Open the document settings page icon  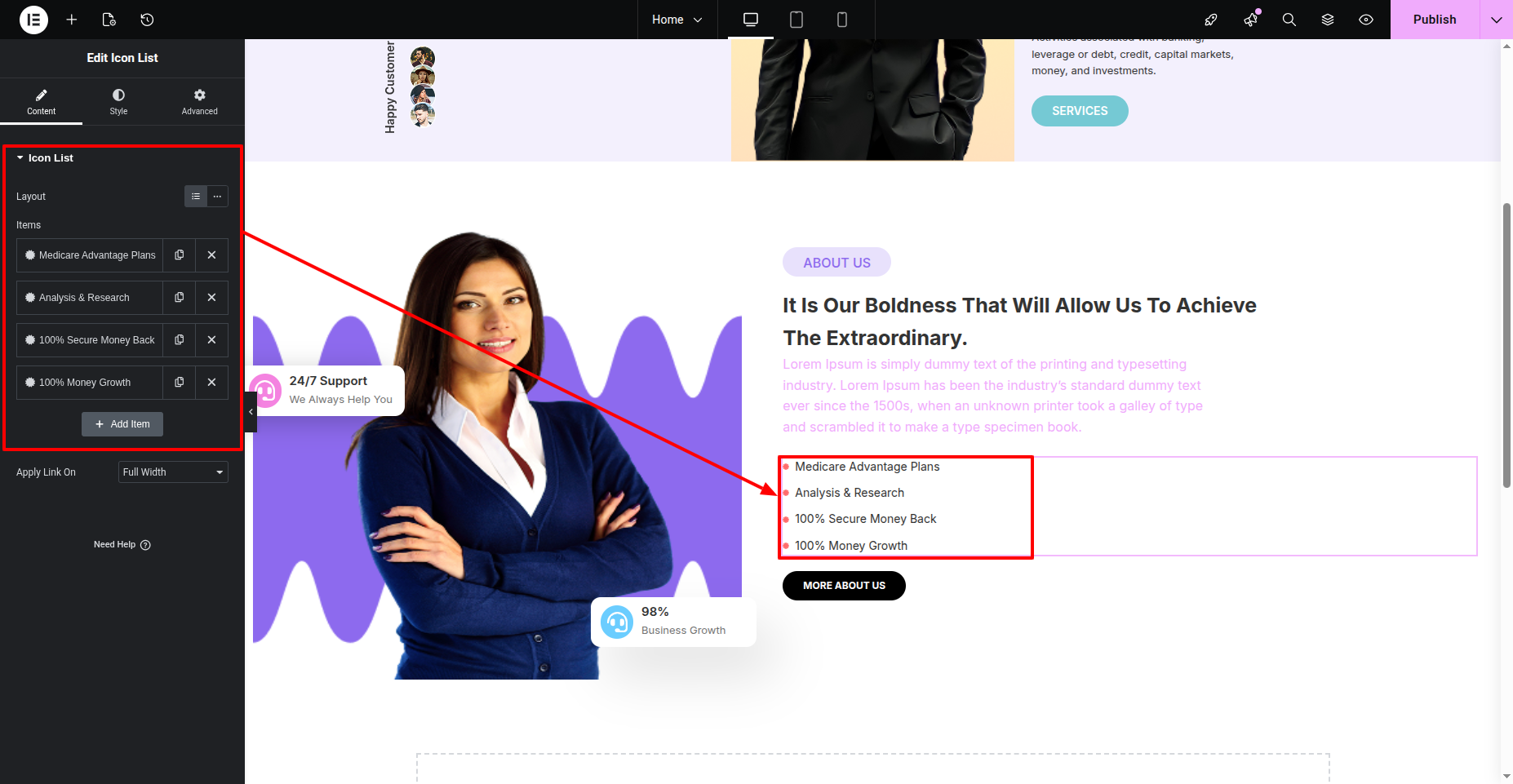(x=109, y=20)
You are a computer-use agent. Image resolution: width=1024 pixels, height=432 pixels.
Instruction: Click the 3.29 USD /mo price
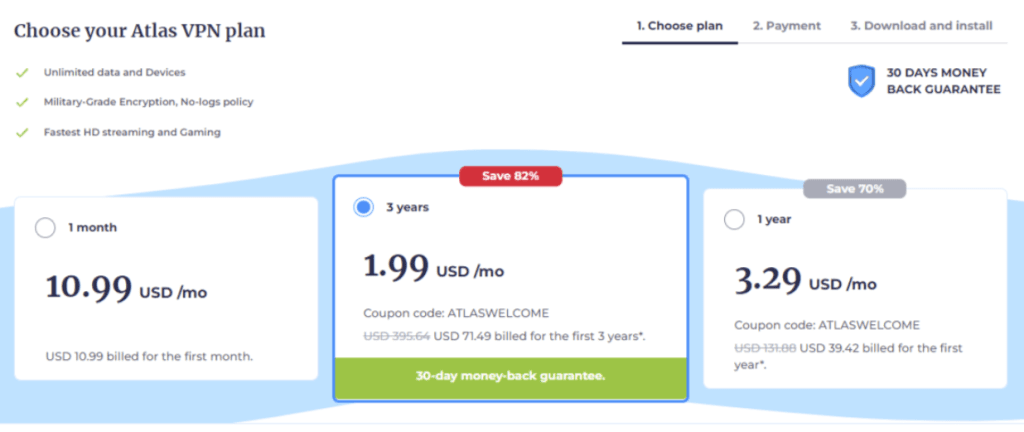point(805,281)
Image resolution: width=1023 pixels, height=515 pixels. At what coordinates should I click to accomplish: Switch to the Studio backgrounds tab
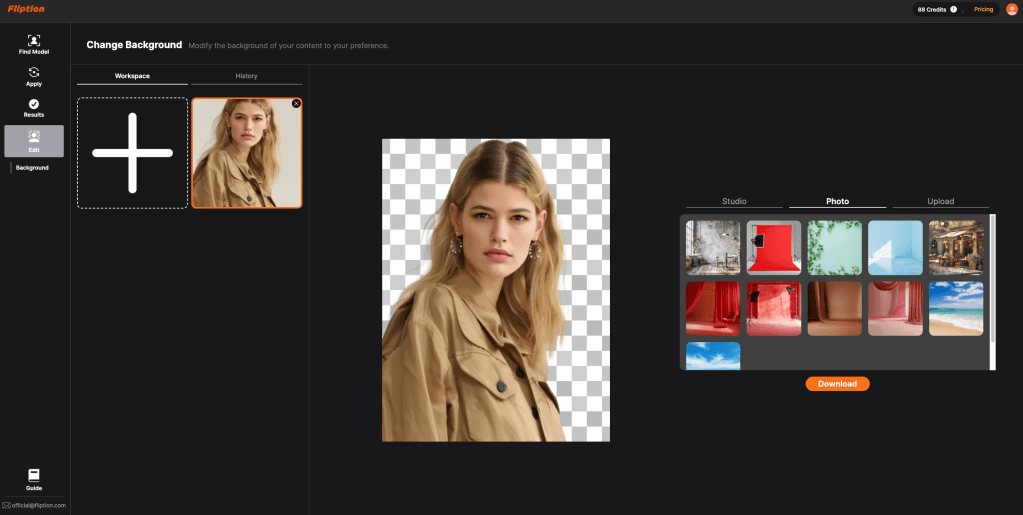pyautogui.click(x=734, y=201)
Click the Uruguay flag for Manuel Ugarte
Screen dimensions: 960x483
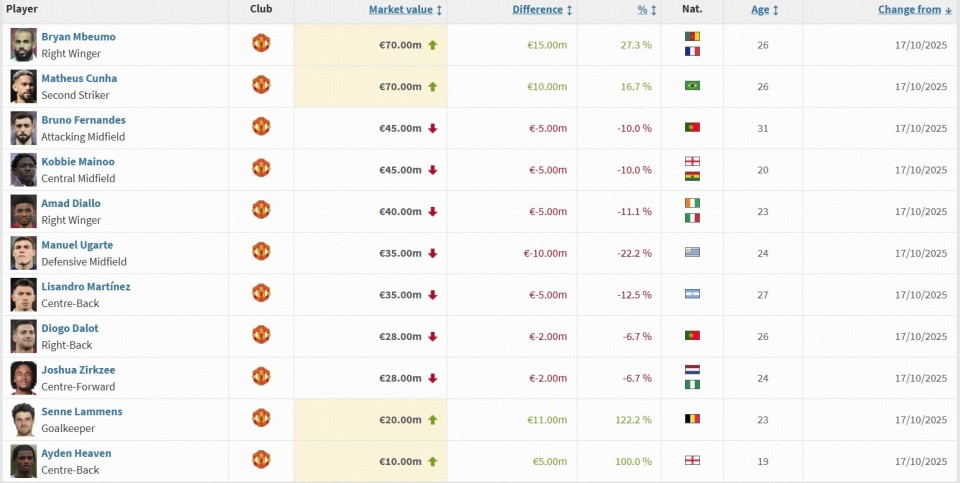[692, 252]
++++++
Your reply should consist solely of the lines from the one containing "Instruction: Click the 3.29 USD /mo price" through the last line of the material, reproduced exactly and without pictures.

Instruction: Click the 3.29 USD /mo price
point(805,281)
Image resolution: width=1023 pixels, height=515 pixels. At what coordinates should I click to accomplish: Switch to the Studio backgrounds tab
pyautogui.click(x=734, y=201)
Click the Uruguay flag for Manuel Ugarte
Screen dimensions: 960x483
[692, 252]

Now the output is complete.